I obviously cannot speak to the amendment that was tabled by a Member who was going to be on the Committee, but no longer is; perhaps the Whips got him and bound him in a dark cupboard.
Mr. Dunne: Or a lift.
Mr. Goodman: Indeed. Amendment 60, as ever, seeks to tone down the element of compulsion in this clause by inserting “may” instead of “must”. That would allow local authorities the freedom to conduct economic local area assessments if they so wish. Yet again, we cannot see why it is necessary to include such a restrictive term in the statute book.
Julia Goldsworthy: On local authority economic assessments, in part 4 of the Bill, it is understandable that during difficult economic times the priority of the Government and local authorities is to focus on understanding the nature of the problem and how it may best be resolved. I share some of the concerns raised by the hon. Member for Wycombe, in particular the reason for framing this measure as a requirement on all local authorities. Most local authorities already have a sustainability strategy, and one would hope that some information might inform that. I wonder to what extent this provision will underline work that already takes place.
The key thing about assessments is that they should inform future actions; councils should not be allowed simply to tick a box stating that they have done one. My concern is about the next stage in the process. If the Government think that the economic assessment is important, surely the next stage is just as important, but the Bill does not really contain anything about that.

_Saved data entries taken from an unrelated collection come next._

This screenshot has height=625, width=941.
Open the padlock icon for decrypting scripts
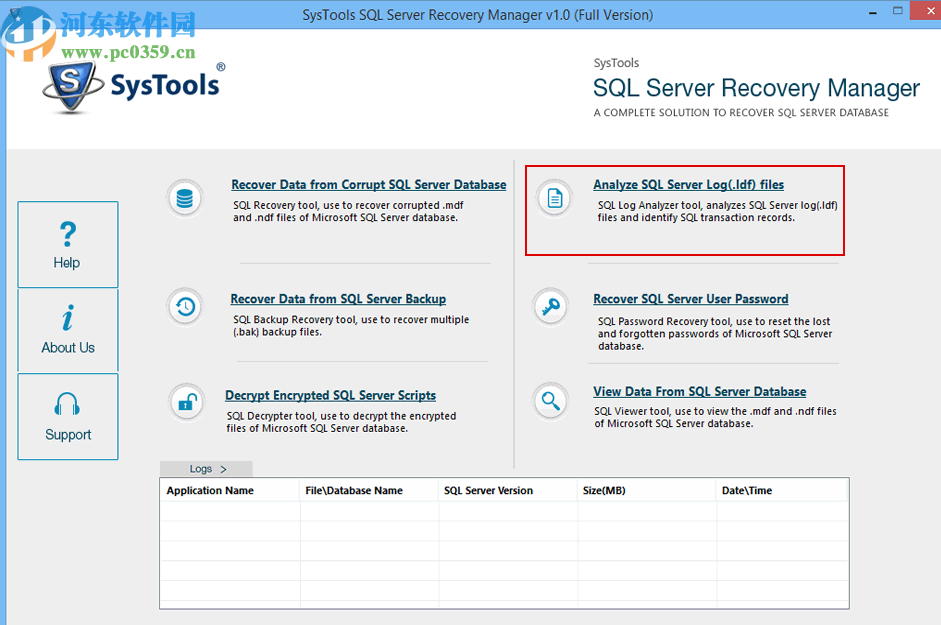tap(185, 401)
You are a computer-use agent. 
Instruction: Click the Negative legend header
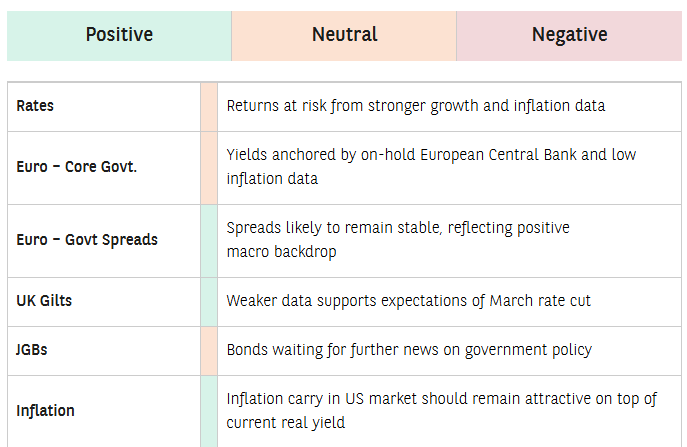tap(569, 35)
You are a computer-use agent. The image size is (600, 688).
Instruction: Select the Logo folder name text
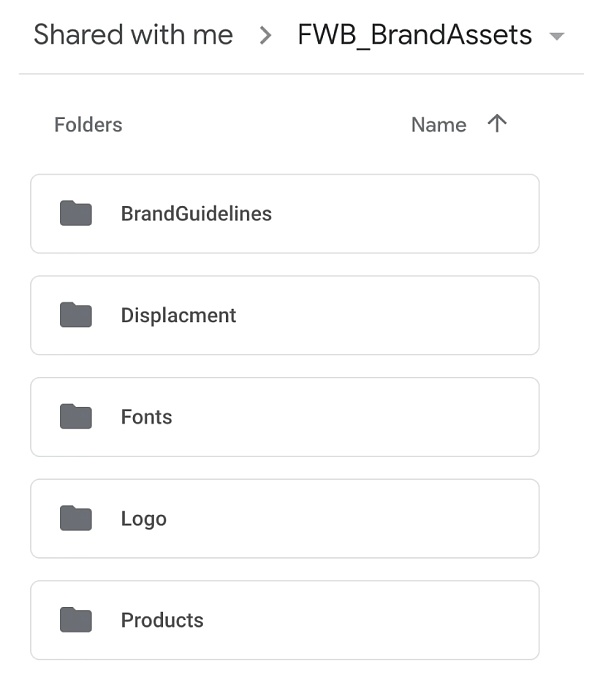click(143, 519)
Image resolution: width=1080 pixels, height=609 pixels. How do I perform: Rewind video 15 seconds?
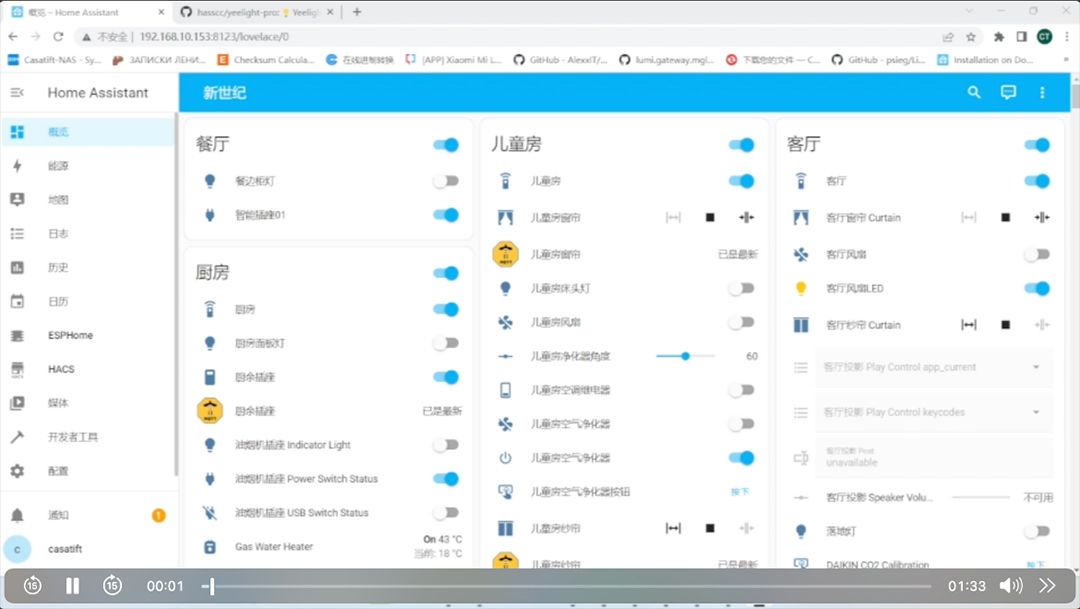(x=32, y=586)
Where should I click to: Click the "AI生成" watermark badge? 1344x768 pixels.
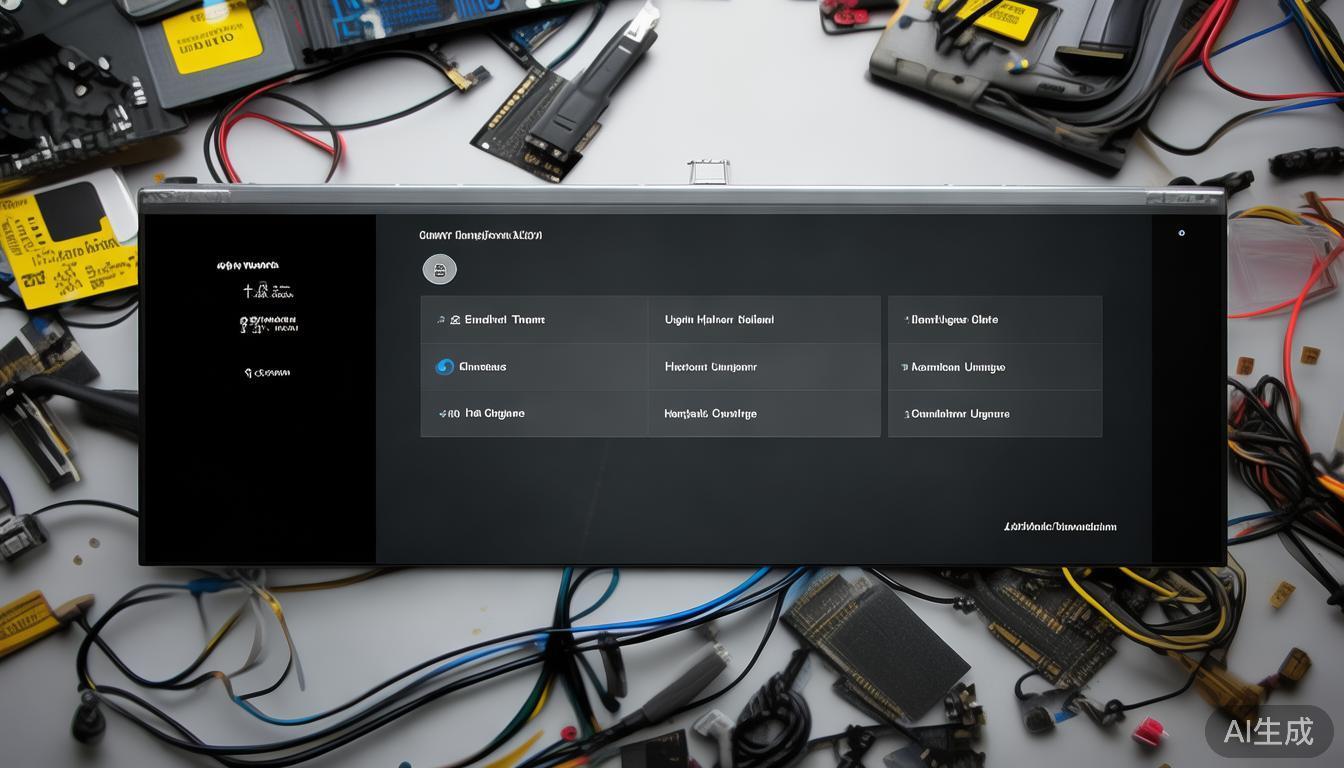(x=1268, y=731)
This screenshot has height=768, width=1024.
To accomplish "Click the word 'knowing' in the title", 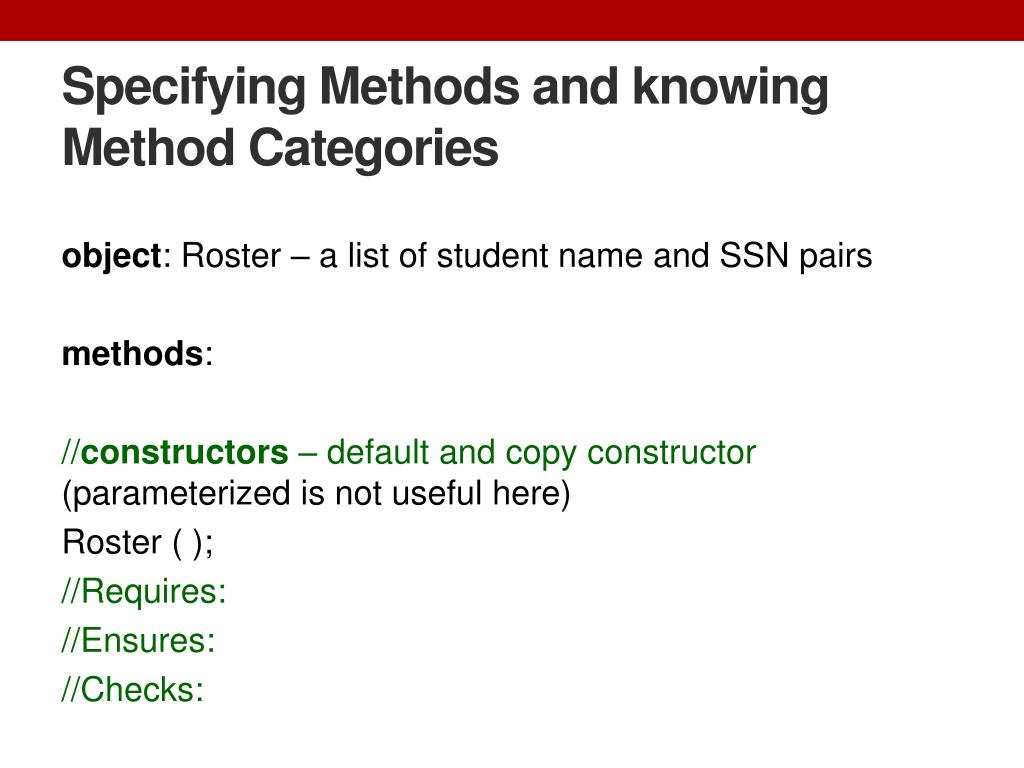I will coord(731,89).
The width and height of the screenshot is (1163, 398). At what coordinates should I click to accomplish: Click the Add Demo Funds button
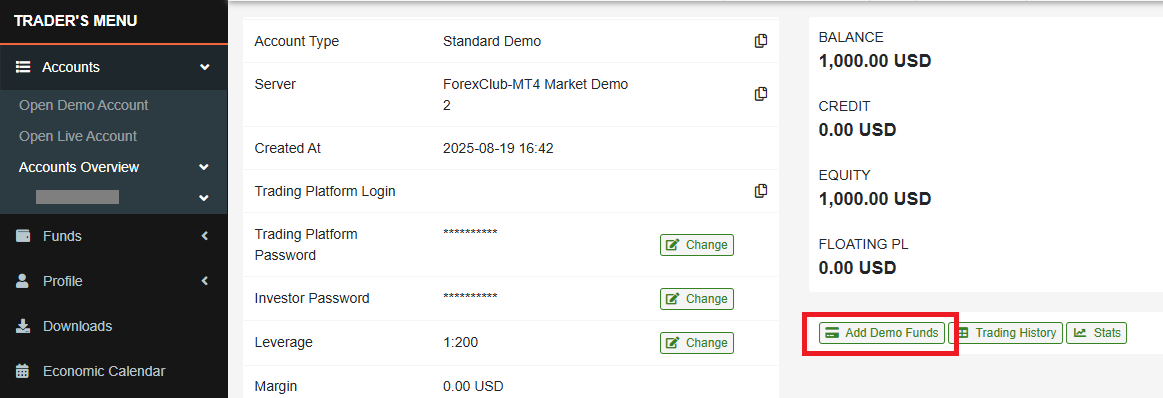tap(883, 333)
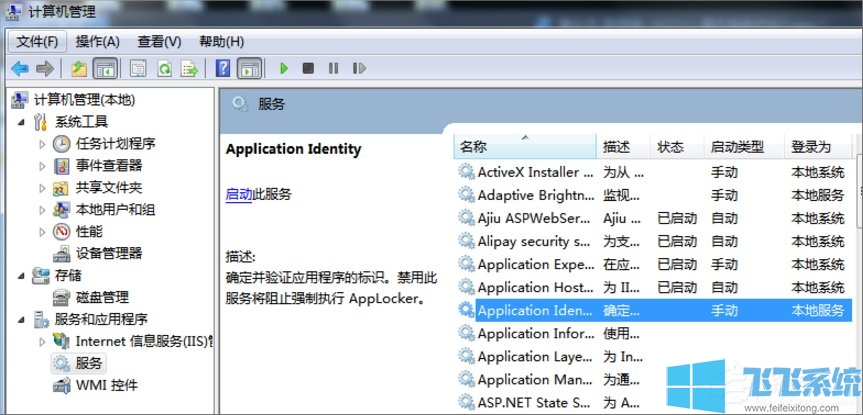Toggle the Show/Hide Action Pane button
The height and width of the screenshot is (415, 863).
[249, 69]
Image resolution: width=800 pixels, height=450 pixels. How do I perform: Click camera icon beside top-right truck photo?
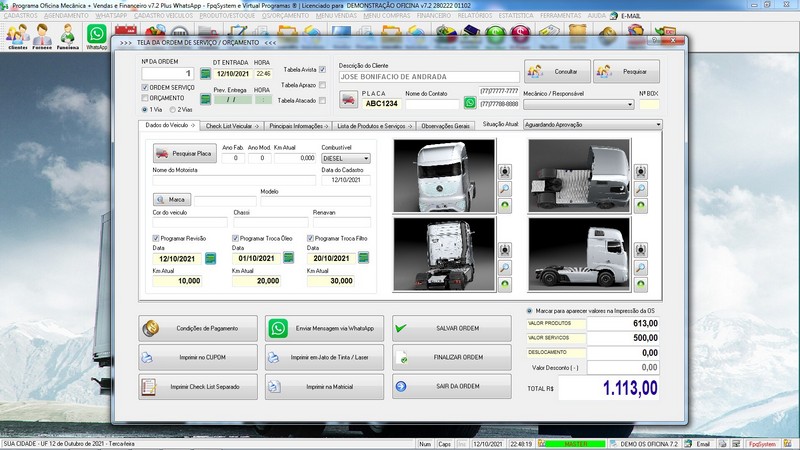tap(640, 171)

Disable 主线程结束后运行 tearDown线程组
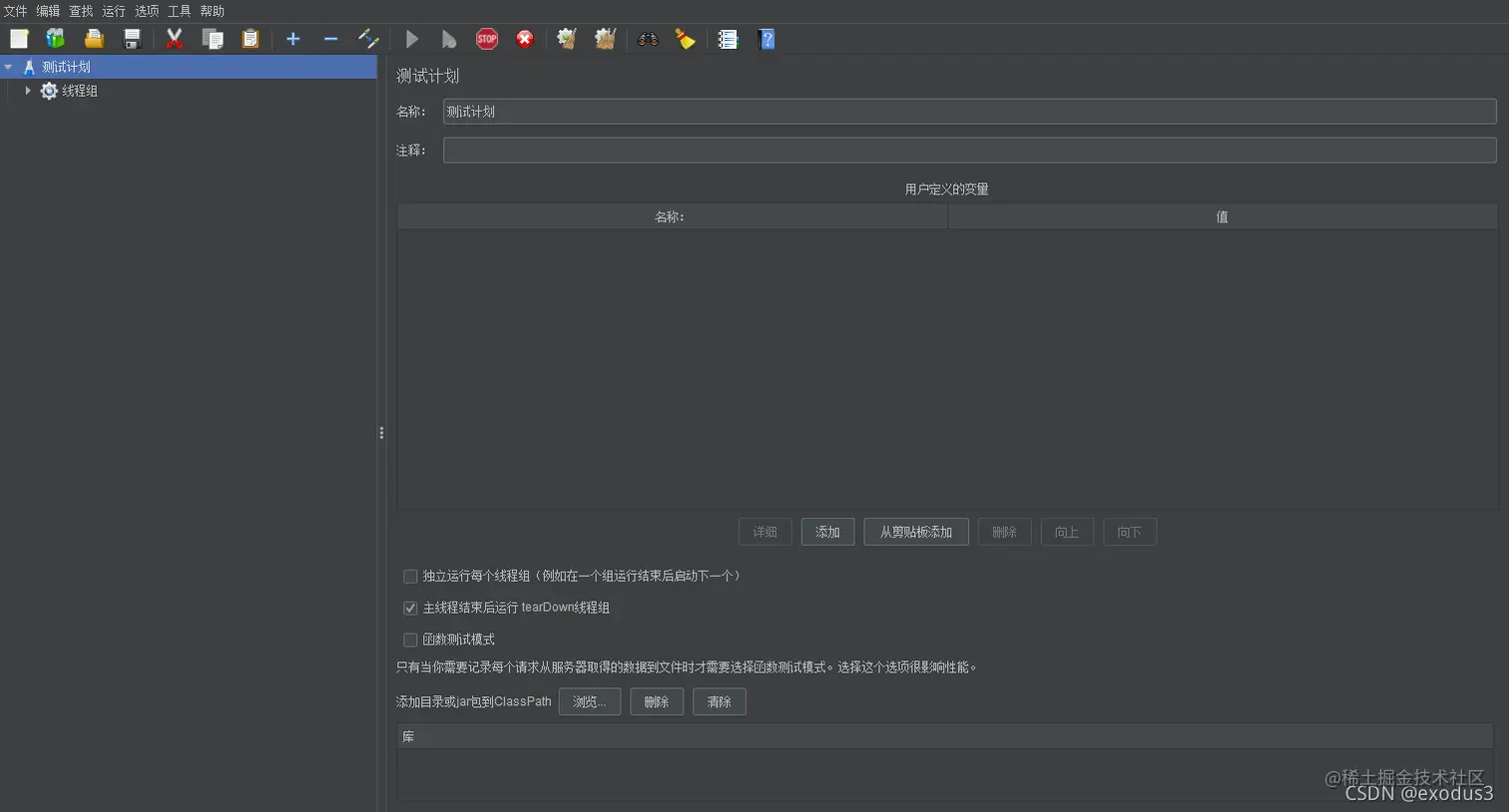(x=410, y=608)
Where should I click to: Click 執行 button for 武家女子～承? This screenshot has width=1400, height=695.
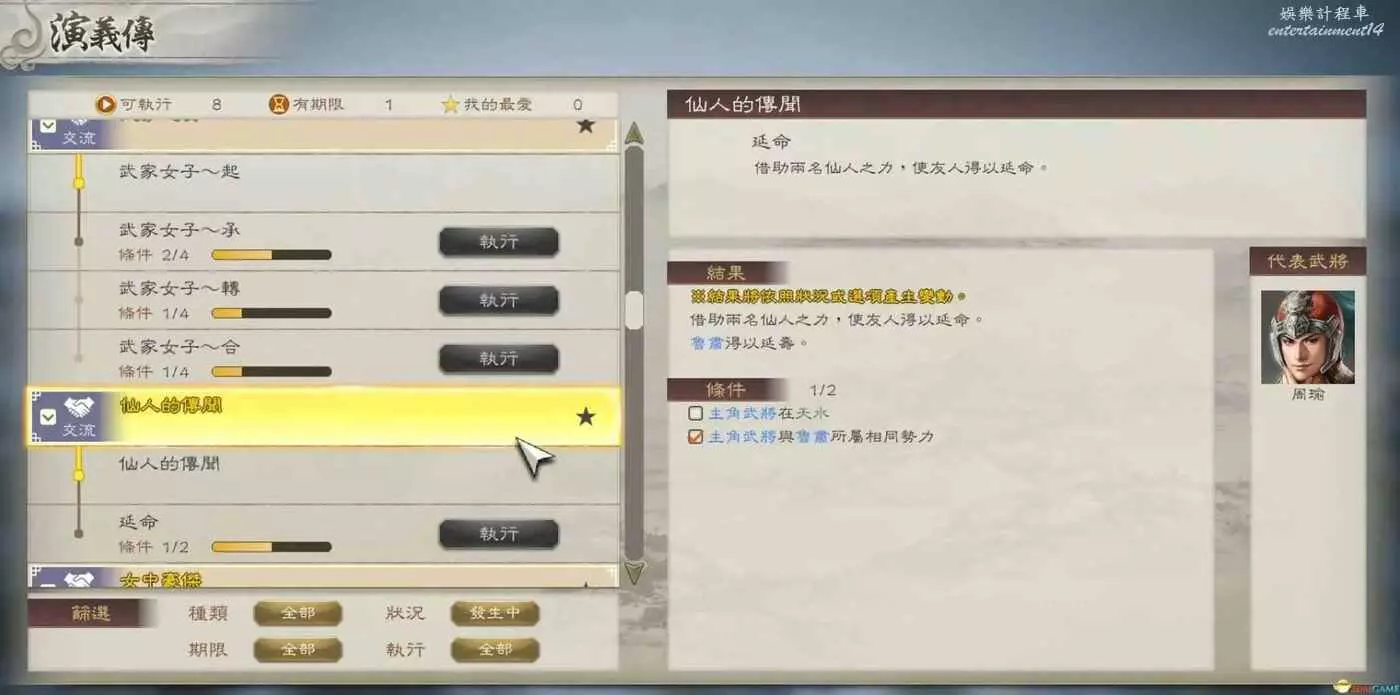[x=499, y=242]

I also have some concerns—the Conservatives’ amendments highlight these—about the idea that economic assessments must stick rigidly to the boundaries of a local authority, even thought they might bear no relation to the boundaries of economic experience. Some principal authorities might find that their economic circumstances are very similar to those of a neighbouring authority, but within local authorities there might be very different circumstances. It might be difficult to reflect that in a single assessment. For example, I imagine that the economic assessment of the council of the Isles of Scilly would be very similar to that of west Cornwall, but the clause would make it impossible for the council to produce a joint economic assessment with west Cornwall. It requires the whole of Cornwall to conduct one assessment and the Isles of Scilly to conduct another. There is a danger of both duplication and of missing out some of the variations within a local authority, because the clause is so prescriptive in focusing on an economic assessment across a single local authority area.